Abstract

In their 2013 article in Human and Experimental Toxicology, Geier et al. 1 presented reanalyses of data from the “Casa Pia Study of the Health Effects of Dental Amalgam in Children,” 2,3 in particular, the results described in Woods et al. 4 regarding the association of exposure to dental amalgam with glutathione-S-transferase (GST)-α and GST-π. In a similar manner, in their 2011 article in “Biometals,” 5 Geier et al. also presented reanalyses of data from the Casa Pia study regarding the association of exposure to dental amalgam with urinary porphyrins, as presented in Woods et al. 6 In both the articles, Geier et al. imply that their analyses, which they claim show significant associations of urinary porphyrins and GSTs with dental amalgam exposure, contradict our published findings on porphyrins and GSTs (which indicate no associations with amalgam exposure) because they used a more sensitive statistical analysis. This letter is in response to those claims. There are two major points we would like to make regarding this issue.
The first issue is the major difference and discrepancy in statistical approach. The Casa Pia study was a randomized clinical trial, and porphyrins and GSTs were secondary measures in that clinical trial. Even with secondary measures, the appropriate analytic approach in testing whether the exposure of one of the treatment groups to dental amalgam caused an increase in porphyrins or GSTs compared to the nonexposed (dental composite) group was a comparison of the two randomized treatment groups. By taking advantage of the randomized design and using the treatment assignment that was designated by the randomization, our analyses allowed inferences to be made about the potential cause–effect relationships between amalgam exposure and outcomes. In contrast, analyses that examine associations between outcomes and observed urinary mercury levels or weighted amalgam exposure scores are prone to biases due to confounding. In order to make our analyses as robust and precise as possible we adjusted for covariates that either explained some of the error variance (and therefore increased precision) or that adjusted for group differences that might have occurred by chance despite the random group assignment. Such a procedure in hypothesis testing using a prespecified model and hypothesis offers the most objective evaluation of whether the observed data provide sufficient evidence to conclude that there is an association, while at the same time protecting the overall probability of reaching false positive conclusions. This is the approach advocated in the clinical trial literature. The approach used by Geier et al. is an exploratory method that uses the data to suggest how to best configure the model and the hypothesis so that “statistical significance” is more likely to be declared. This approach is basically the same as in a clinical trial in which intervention and control are compared and declared with no overall difference. Advocates for the intervention, not satisfied with the result, sometimes then delve into the data to try to find subgroups of patients in which a “statistically significant” difference could be declared. This is a well-known pitfall in clinical trials, which Friedman et al., in their book Fundamentals of Clinical Trials 7 (p. 372), call
… posthoc analyses, sometimes referred to as “data-dredging” or “fishing”. Such analysis is determined by the data themselves. Because many comparisons are theoretically possible, tests of significance become difficult to interpret and should be challenged. Such analyses should serve primarily to generate hypotheses for evaluation in other trials.

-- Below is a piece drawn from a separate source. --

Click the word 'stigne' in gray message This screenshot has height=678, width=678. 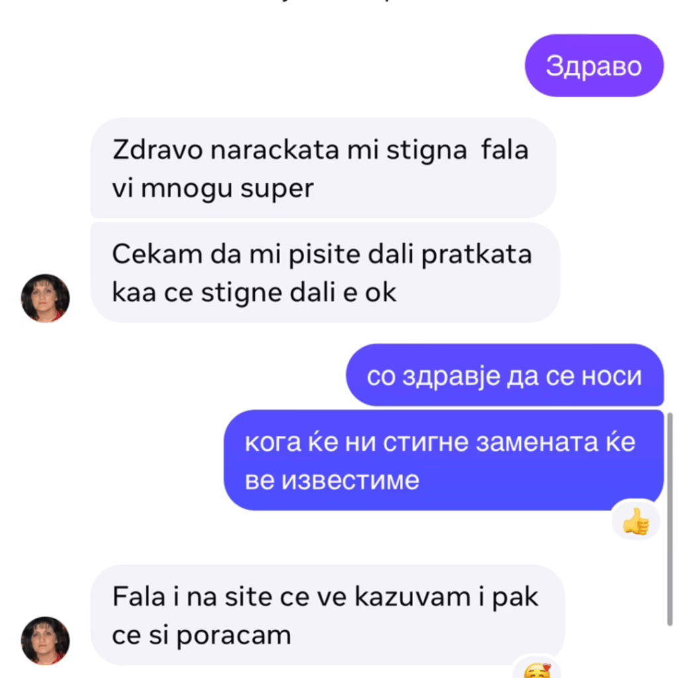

As Friedman et al. document, there are numerous examples of such post hoc findings not being confirmed in subsequent trials. Also related to the methods used by Geier et al. is the problem of multiplicity in which the problem of reaching a false positive conclusion is increased substantially if many tests of significance are performed. In the description of their analytic approach, Geier et al. 5 describe trying several different approaches and models to get the one that provided statistical significance. It is not clear exactly how many analyses and tests were performed, but they describe analyses in which they tried five different weightings of the size of the amalgam restorations to come up with exposure scores, and two different time lag approaches (whether current exposure was related to the current response or to the subsequent response). That combination suggests at least 10 analyses were done. If one were to engage in such multiplicity of testing and yet still want to protect against excessive false positive findings, it is common to employ something like a Bonferroni adjustment to the tests (Friedman et al., 7 p. 377). Applying the Bonferroni adjustment in this kind of situation would involve using a significance level for each test that is obtained by dividing the overall significance level desired (p < 0.05) by the number of tests performed (10), so that a level of p < 0.005 would be needed to declare any individual test to be significant. None of the p values given in the two Geier articles would be declared significant using that criterion, which demonstrates how tenuous their findings should be considered.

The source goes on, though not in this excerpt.